> _MATERIAL FOR THIS EXERCISE_
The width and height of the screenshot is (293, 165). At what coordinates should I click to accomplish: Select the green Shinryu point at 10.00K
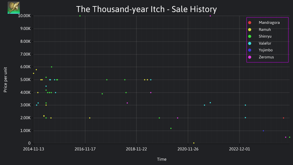[x=80, y=16]
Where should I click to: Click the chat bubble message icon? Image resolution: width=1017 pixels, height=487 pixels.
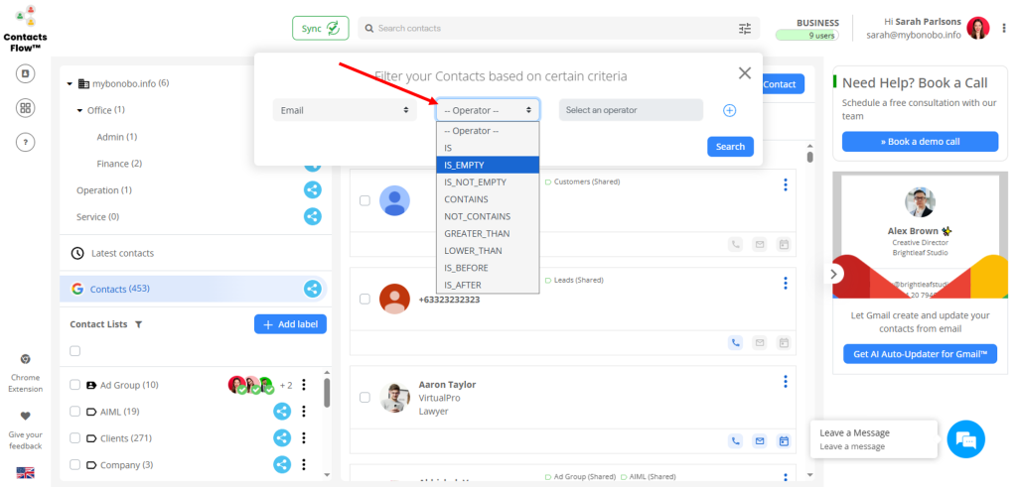point(965,438)
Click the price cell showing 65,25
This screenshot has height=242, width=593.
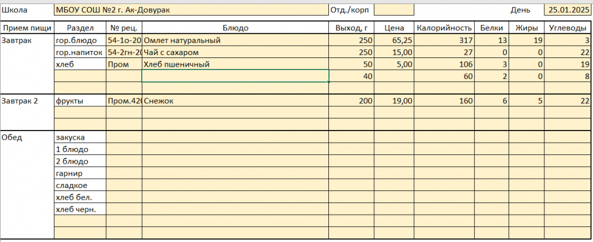394,41
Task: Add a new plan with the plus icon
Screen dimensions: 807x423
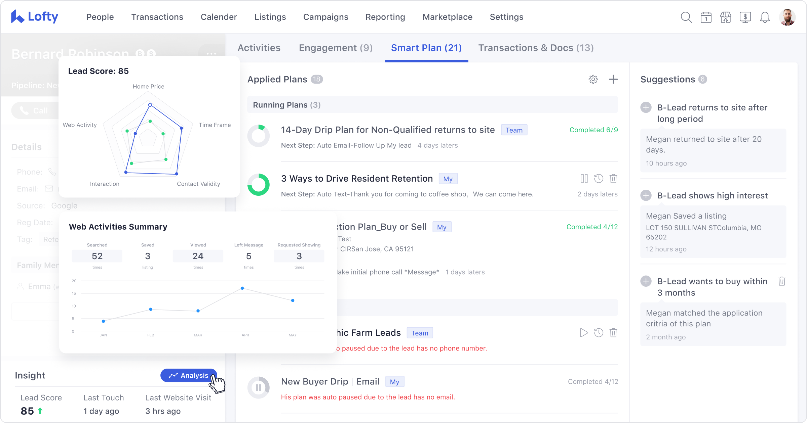Action: click(x=613, y=79)

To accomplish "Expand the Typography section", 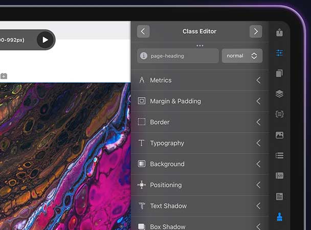I will tap(199, 143).
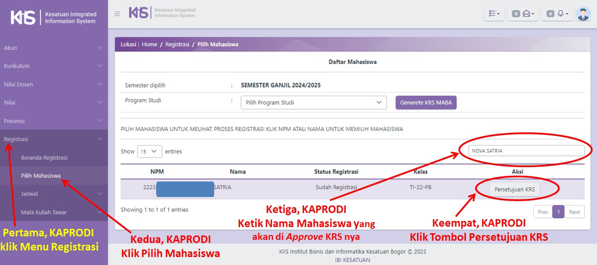Select Beranda Registrasi submenu item
This screenshot has width=597, height=265.
(x=44, y=158)
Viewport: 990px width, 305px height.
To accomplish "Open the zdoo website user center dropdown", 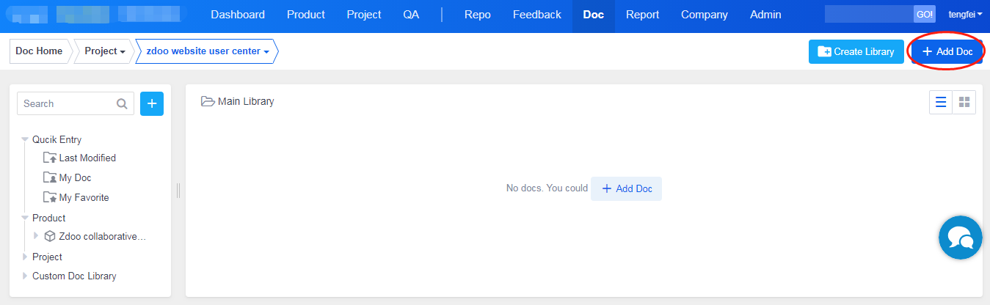I will click(207, 51).
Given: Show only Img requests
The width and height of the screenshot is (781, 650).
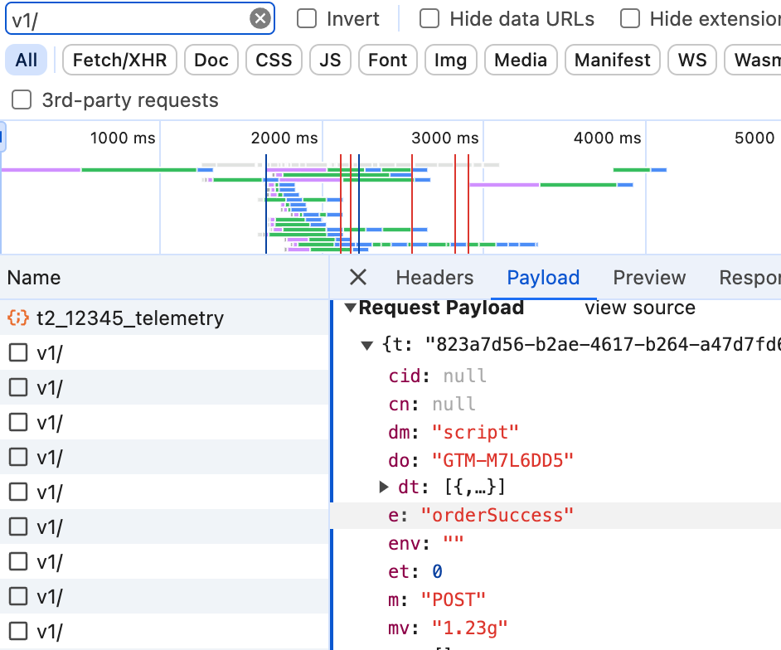Looking at the screenshot, I should [450, 60].
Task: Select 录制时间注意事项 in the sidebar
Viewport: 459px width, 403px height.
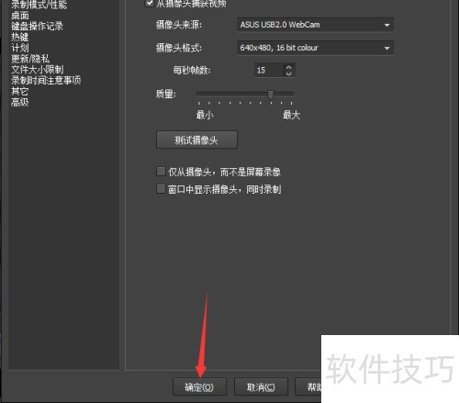Action: pos(46,80)
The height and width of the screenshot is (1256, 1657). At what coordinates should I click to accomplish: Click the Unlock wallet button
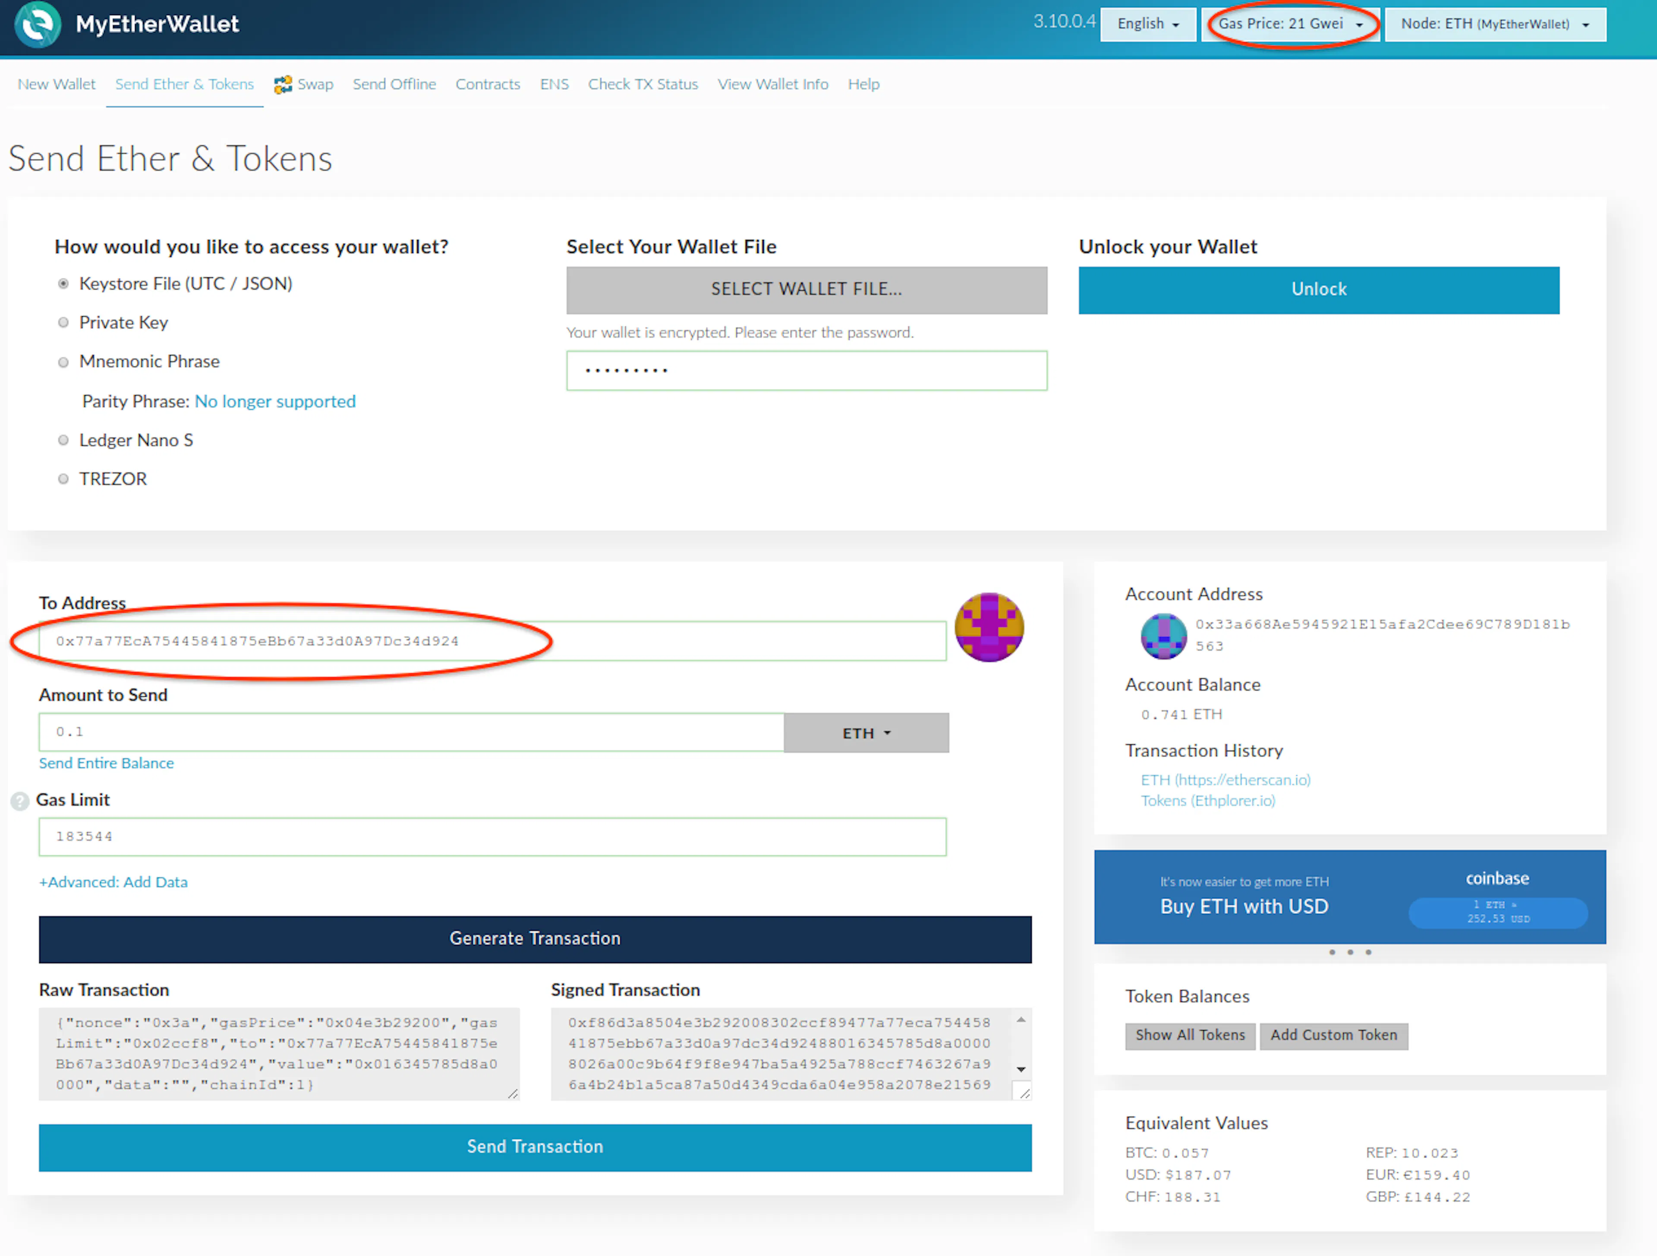[x=1318, y=290]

> _HOW TO COMPLETE THIS TASK_
Could you reproduce exactly the lines from the one containing "Viewport: 459px width, 403px height." through the last line of the records, both included, leaving out the pictures?

> _RESULT OF THIS EXERCISE_
Viewport: 459px width, 403px height.
Action: pos(46,80)
The height and width of the screenshot is (1256, 1657). At what coordinates should I click to accomplish: Click the Unlock wallet button
[x=1318, y=290]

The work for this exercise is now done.